* [Work item]:
Your output should be exactly the lines from the one containing "Task: Click the Key Stats header label" through the final line of the records, both included, with every picture left out.

* [Extracted material]:
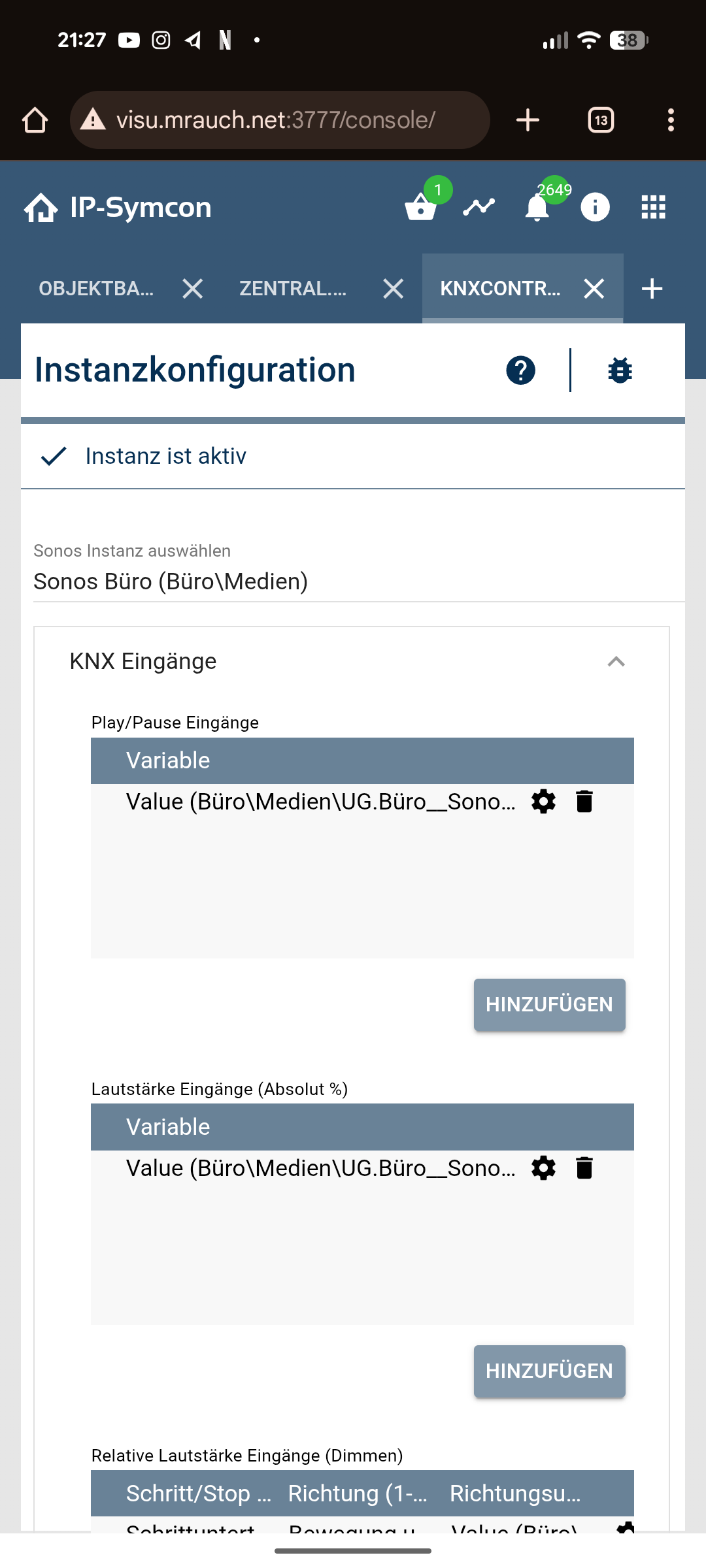706x1568 pixels.
Task: Add a new console tab
Action: pyautogui.click(x=652, y=288)
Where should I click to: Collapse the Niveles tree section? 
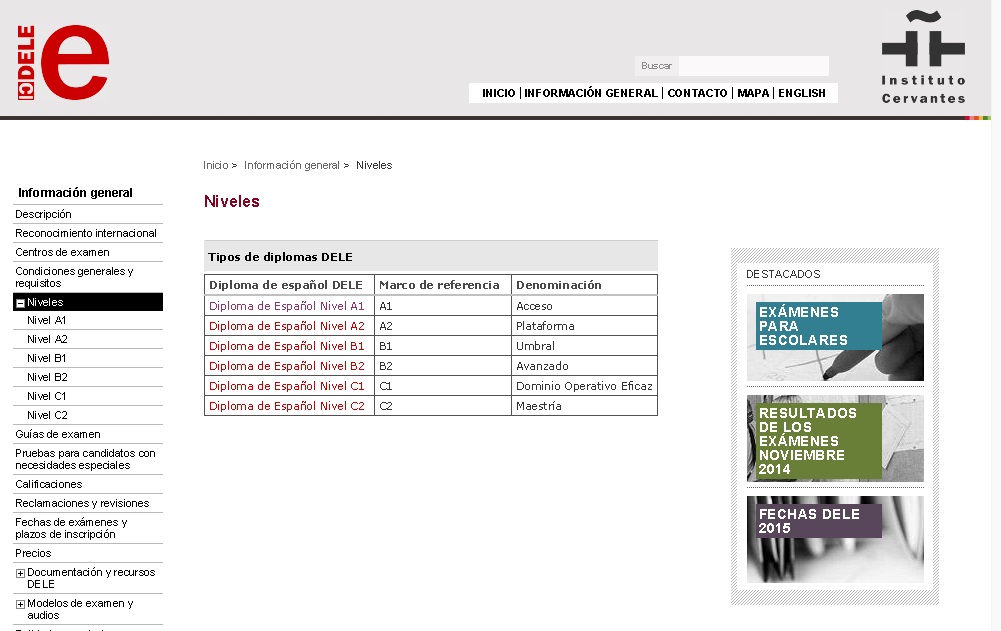click(x=20, y=303)
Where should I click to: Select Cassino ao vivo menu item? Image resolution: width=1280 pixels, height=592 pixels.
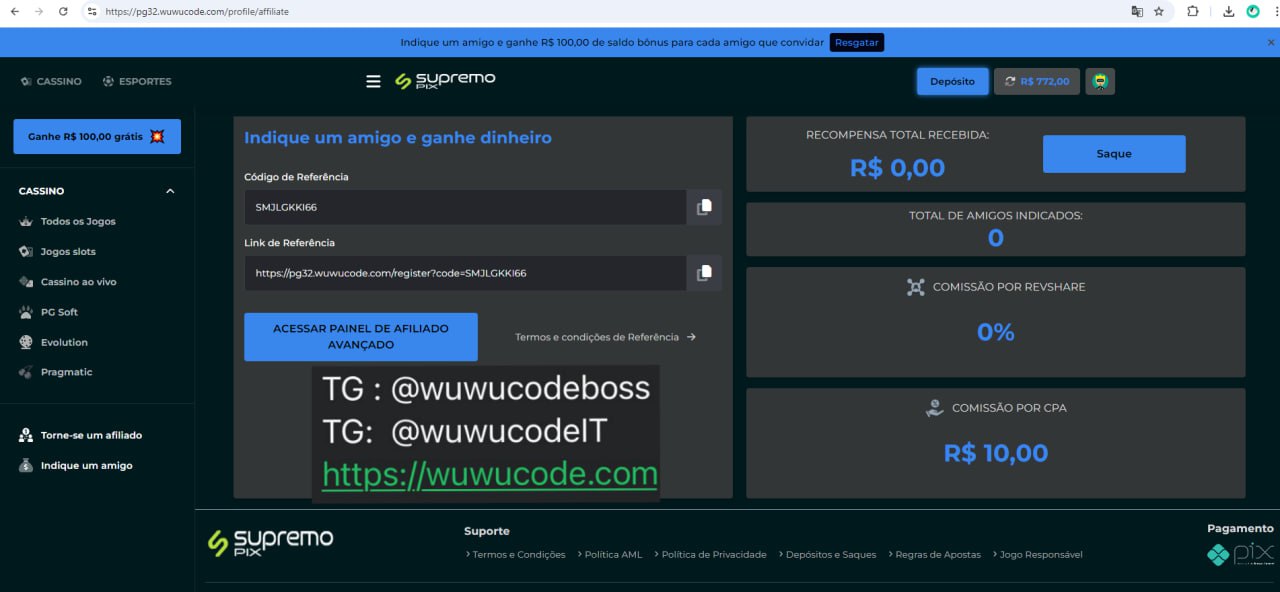click(x=78, y=282)
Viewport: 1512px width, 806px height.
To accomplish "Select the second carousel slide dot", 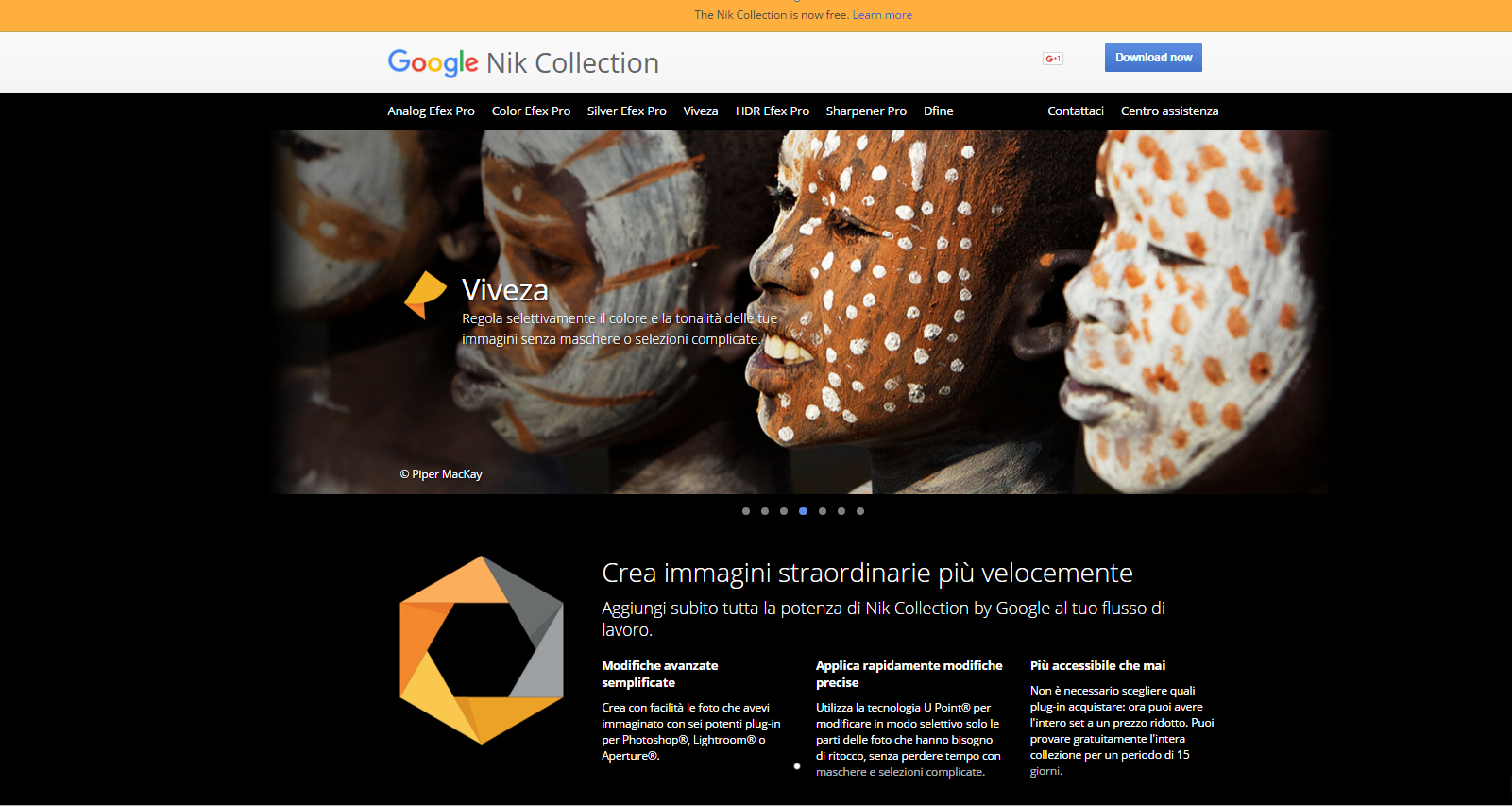I will 765,511.
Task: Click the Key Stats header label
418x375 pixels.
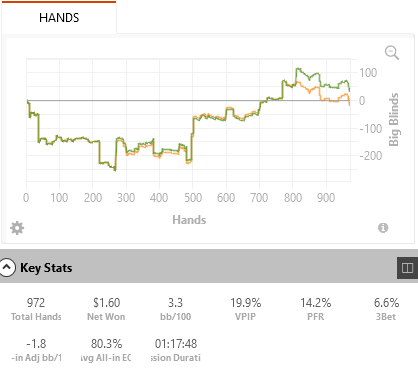Action: click(46, 268)
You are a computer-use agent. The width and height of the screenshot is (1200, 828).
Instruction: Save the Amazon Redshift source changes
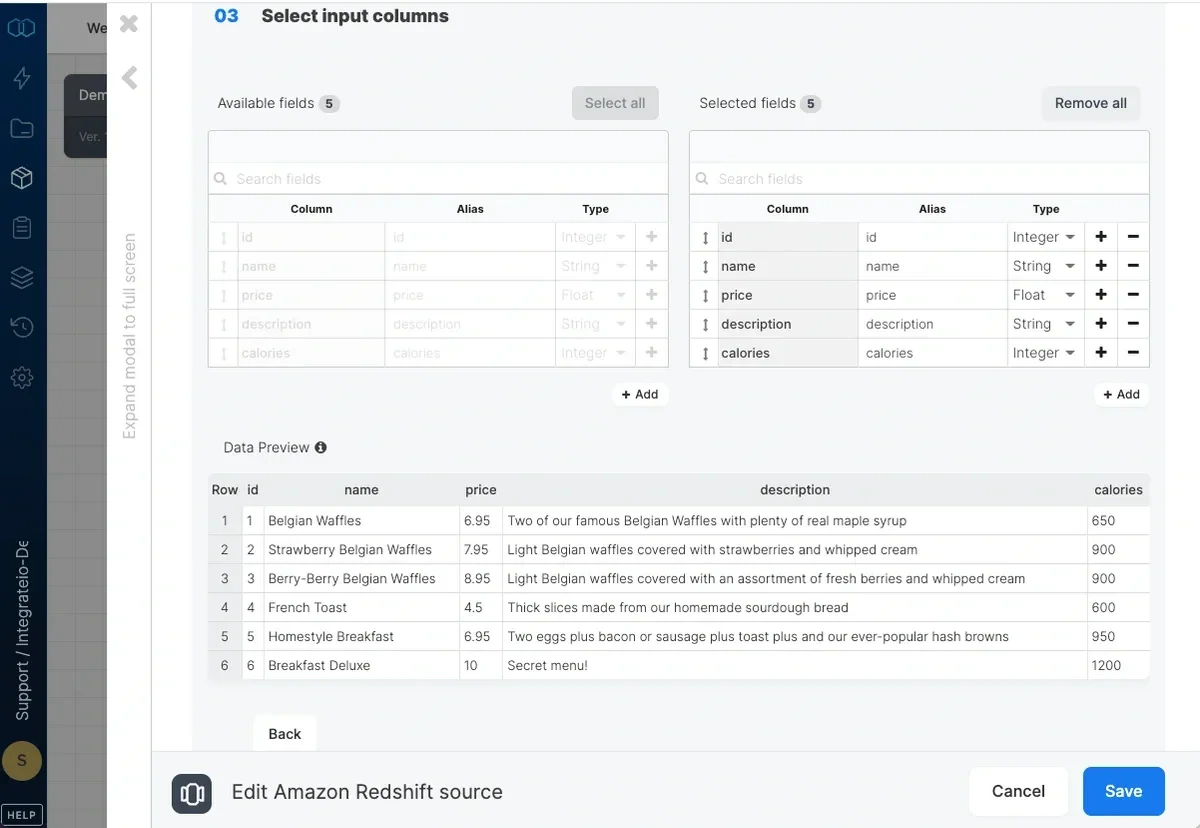(x=1123, y=790)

* [Output]:
Task: Click the Key Stats header label
418x375 pixels.
Action: click(46, 268)
You are a computer-use agent. The width and height of the screenshot is (1200, 828).
Instruction: Save the Amazon Redshift source changes
(x=1123, y=790)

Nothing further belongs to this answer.